**Work item**
In the data below, restate exactly the lines from the one with "Given: Click the Undo arrow icon" to the final line, both included, but not the pictures.
****
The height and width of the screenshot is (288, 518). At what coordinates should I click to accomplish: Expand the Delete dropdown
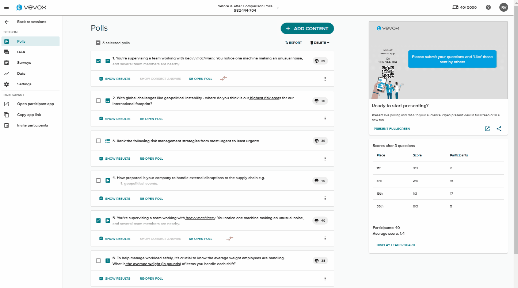[320, 43]
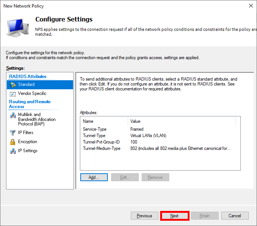Click the Multilink and BAP network icon
This screenshot has width=257, height=226.
12,115
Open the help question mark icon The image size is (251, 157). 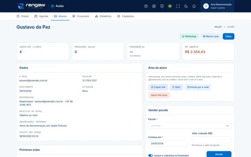[x=146, y=6]
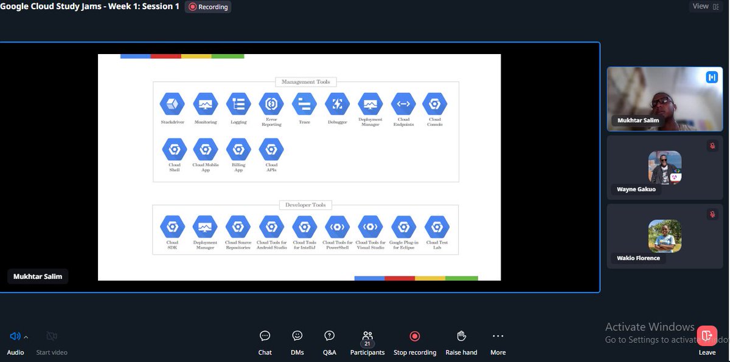Select Mukhtar Salim's video thumbnail
The width and height of the screenshot is (730, 362).
664,98
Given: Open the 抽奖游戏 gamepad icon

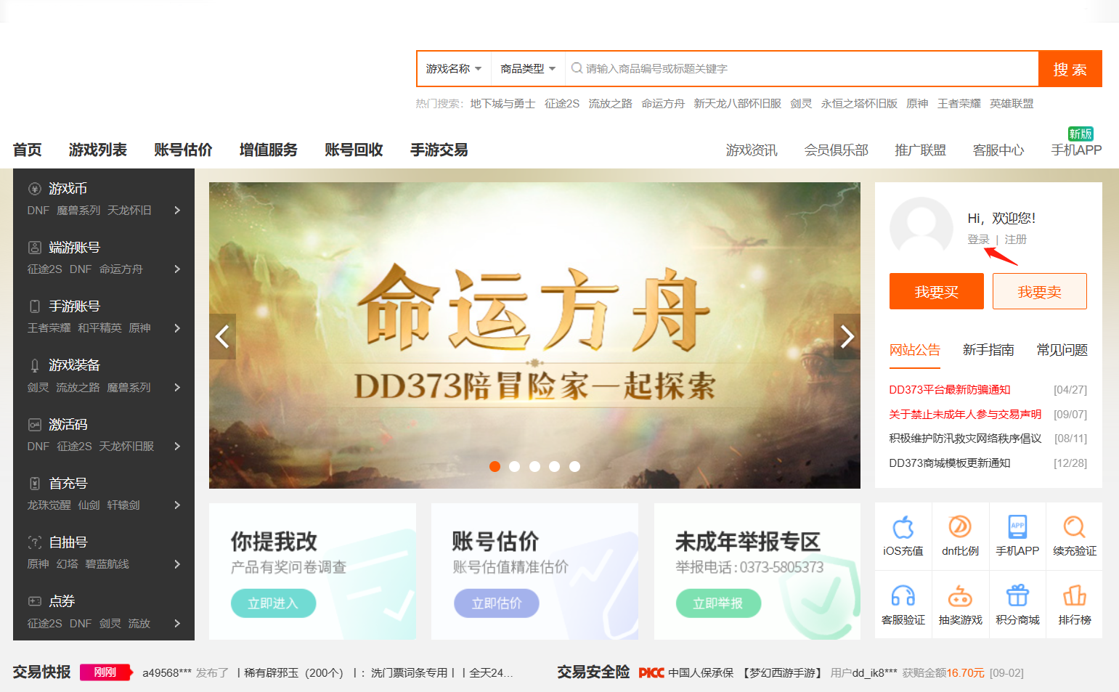Looking at the screenshot, I should (x=960, y=596).
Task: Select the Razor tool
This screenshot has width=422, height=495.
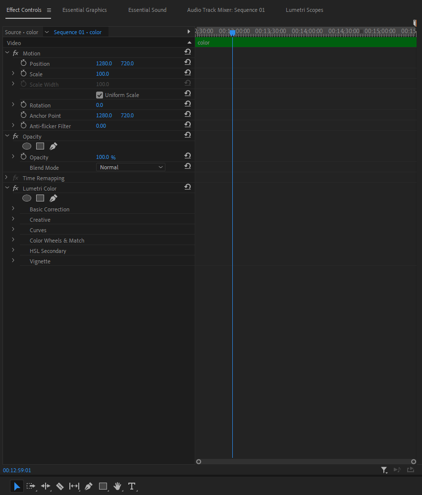Action: tap(60, 486)
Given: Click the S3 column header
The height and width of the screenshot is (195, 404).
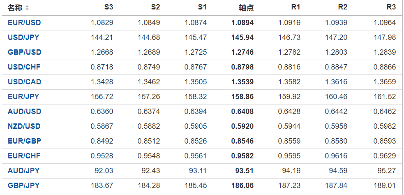Looking at the screenshot, I should pos(109,7).
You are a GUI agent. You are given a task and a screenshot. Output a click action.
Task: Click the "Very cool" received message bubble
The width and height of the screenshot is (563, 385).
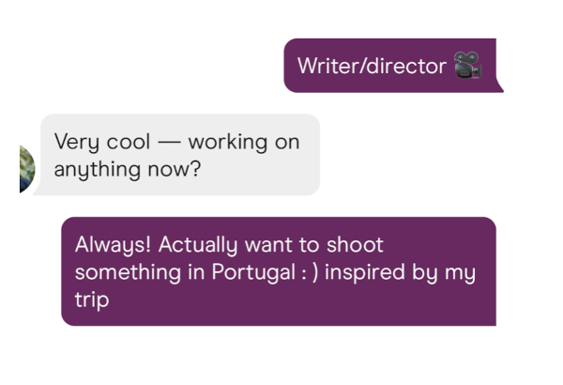(x=178, y=156)
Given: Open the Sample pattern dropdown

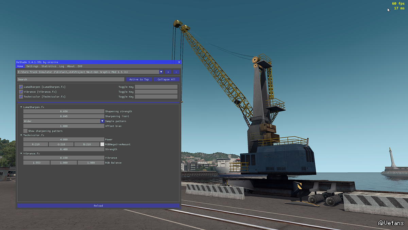Looking at the screenshot, I should (102, 121).
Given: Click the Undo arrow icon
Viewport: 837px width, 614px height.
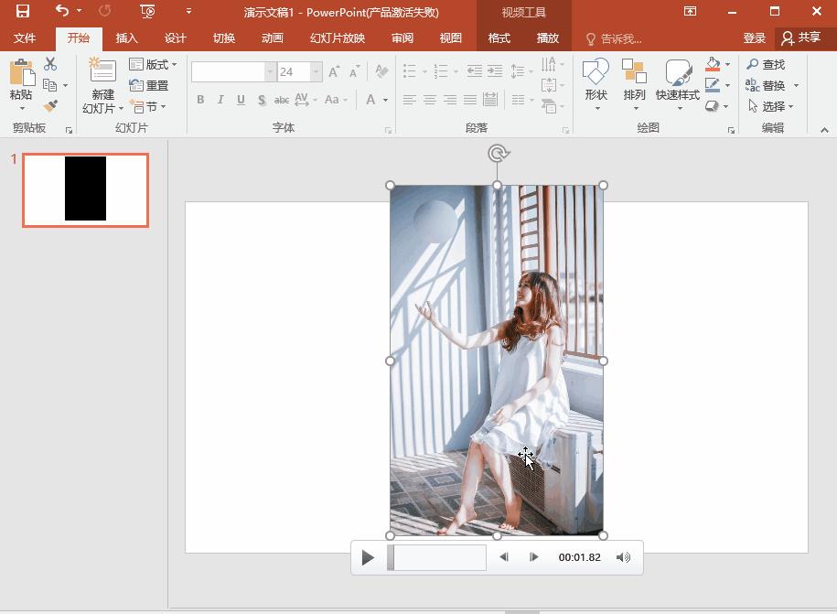Looking at the screenshot, I should [x=61, y=12].
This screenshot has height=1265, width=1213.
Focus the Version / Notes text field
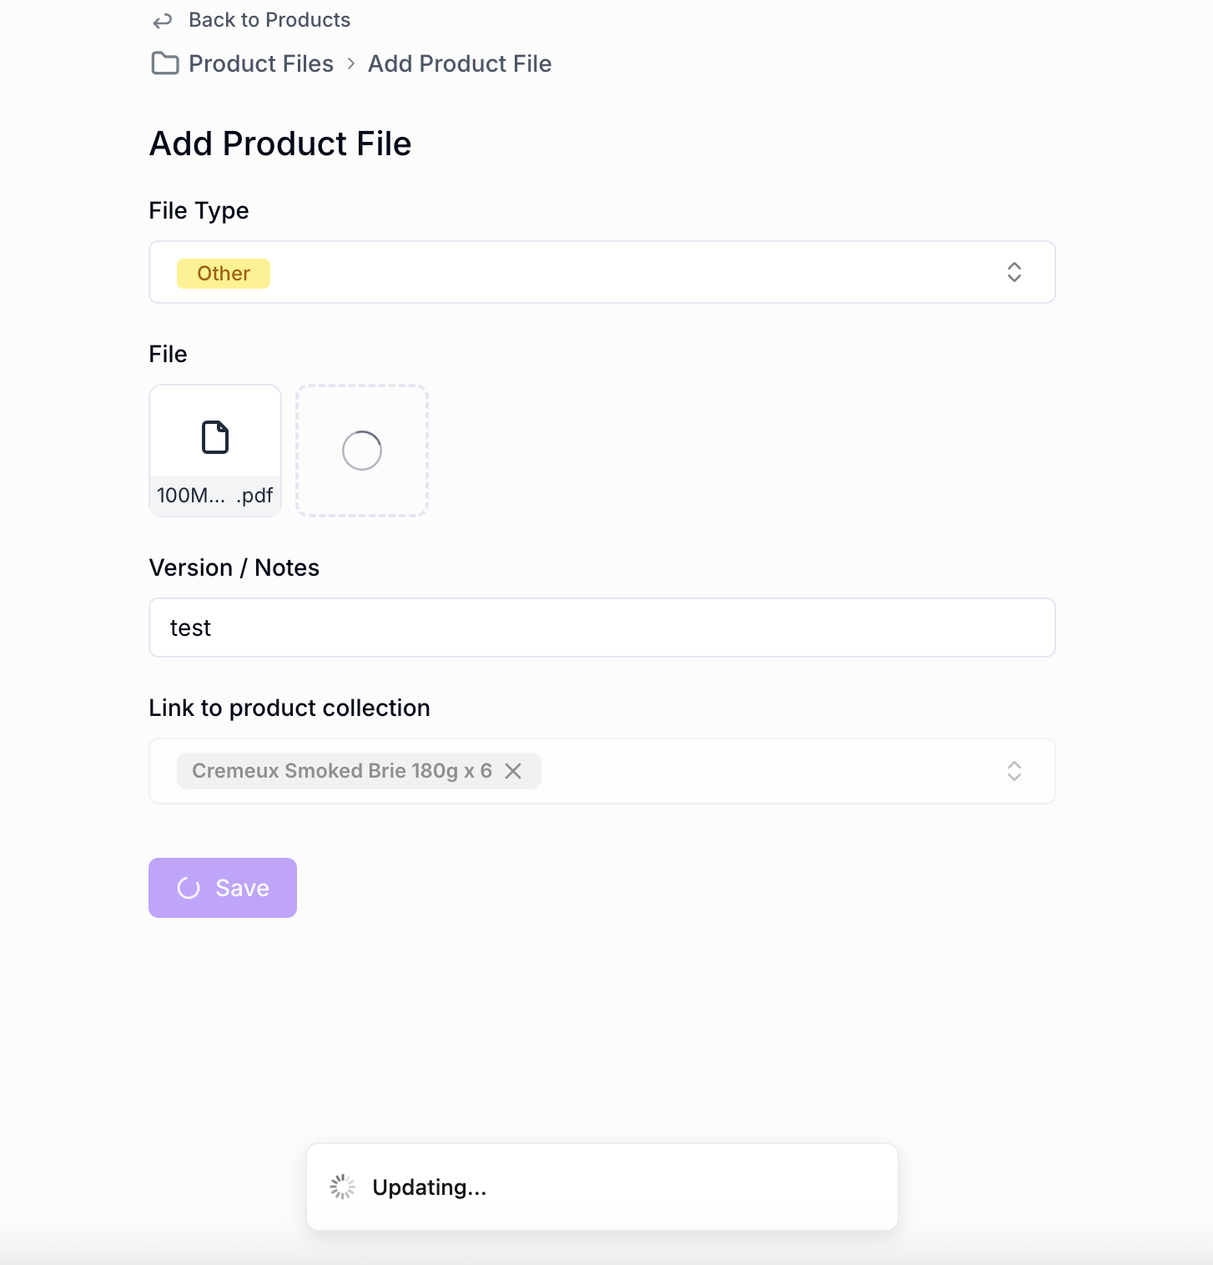tap(601, 627)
****
**Expected answer**
Given: Click the Undo arrow icon
Viewport: 837px width, 614px height.
Looking at the screenshot, I should [x=61, y=12].
This screenshot has height=1265, width=1213.
Focus the Version / Notes text field
tap(601, 627)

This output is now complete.